データ活用はなぜ進まないのか 見落としがちな「落とし穴」:「データドリブンセールス」を考える(2/3 ページ)
データドリブンセールスを進めるうえで、どのような課題を抱えている企業が多いのでしょうか。関係者と話をしていると「使ってもらえない」「売り上げが伸びない」といった声が目立ちますが、そうした問題の背景には、ある「共通項」が見えてきました。それは……。
分業による弊害
一般的に企業内では、売り上げを伸ばすために、リード(見込み客)数を増やそうとする部門と、見込み客を育ててからセールスにつなぐインサイドセールス部門、クロージングを担うセールス部門、成約後の継続率を支えるカスタマーサクセス部門など、分業体制で動いています。

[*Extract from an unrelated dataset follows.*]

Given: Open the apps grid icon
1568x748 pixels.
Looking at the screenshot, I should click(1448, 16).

先ほどご紹介した「共通項」ですが、各部門ごとのKPIやデータは細かく取得しているものの、「それが顧客価値にどうつながっているのか?」という質問をすると、担当者によって回答はバラバラ。また、連携する他部門と「顧客にどのような価値を提供していくか」という認識についても、すりあわせていないケースが多いのです。

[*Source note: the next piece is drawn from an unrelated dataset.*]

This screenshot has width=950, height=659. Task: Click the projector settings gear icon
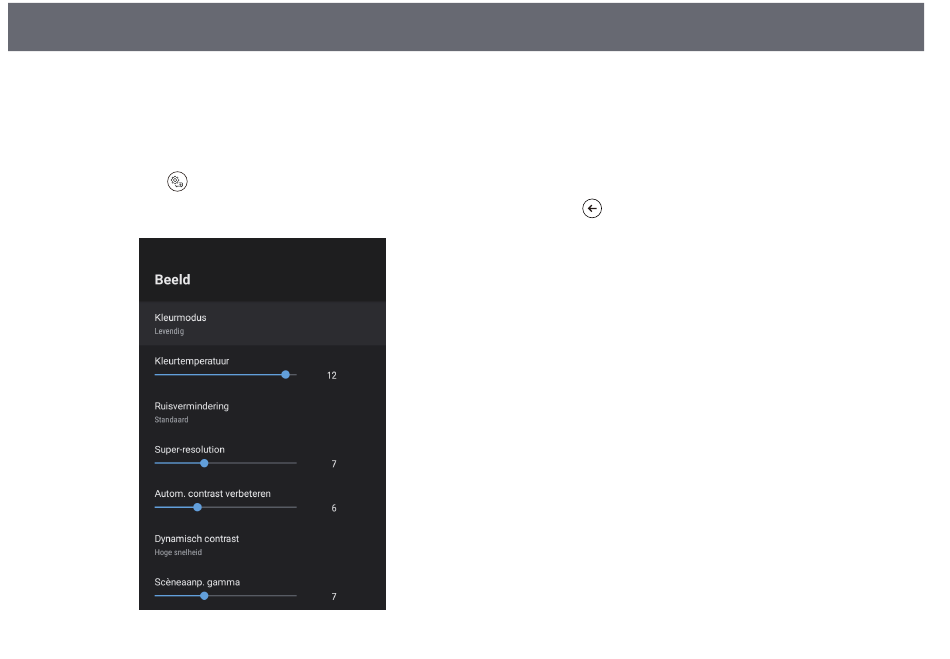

取得したデータの分析などは、社内向けに行っている傾向があって、それは「顧客に向いていない」ということです。顧客への利益につながらないので、データそのものに価値が生まれず、顧客への提供価値につながるアクションや施策が生まれないという「落とし穴」にハマっているのです。
何をすればいいのか
では、顧客に価値を提供するために、どのようなことに取り組めばいいのでしょうか。最初にすべきことは、全体を可視化することです。顧客の業務プロセスであったり、各プロセスごとの課題であったり、ニーズなどから可視化していくのです。

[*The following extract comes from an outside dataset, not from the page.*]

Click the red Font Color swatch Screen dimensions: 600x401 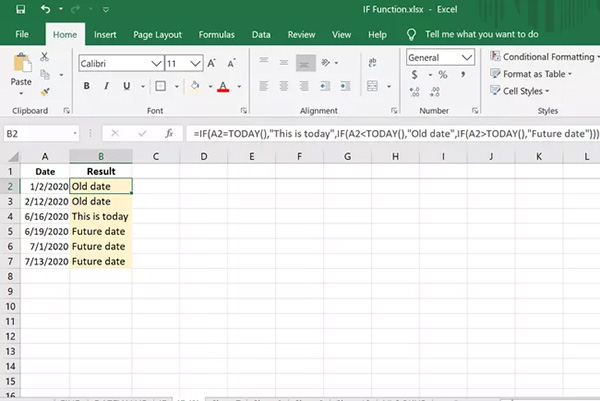click(x=222, y=86)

可視化された顧客のプロセスとニーズに対して、各部門は提供できる価値やアクションを記述して、それが数値化できているのかどうかを確認します。さらに、各部門・チームが連携しながら取り組むべきポイントを可視化して、その連携アクションが数値化できているかについても確認します。
こうした取り組みによって、顧客の価値につながるアクションと必要なデータを整理することができます。社内の業務プロセスや施策に問題があれば、見直すこともできますし、取得できていないデータがあれば、どのようにすれば取得できるのかといった計画を立てることもできます。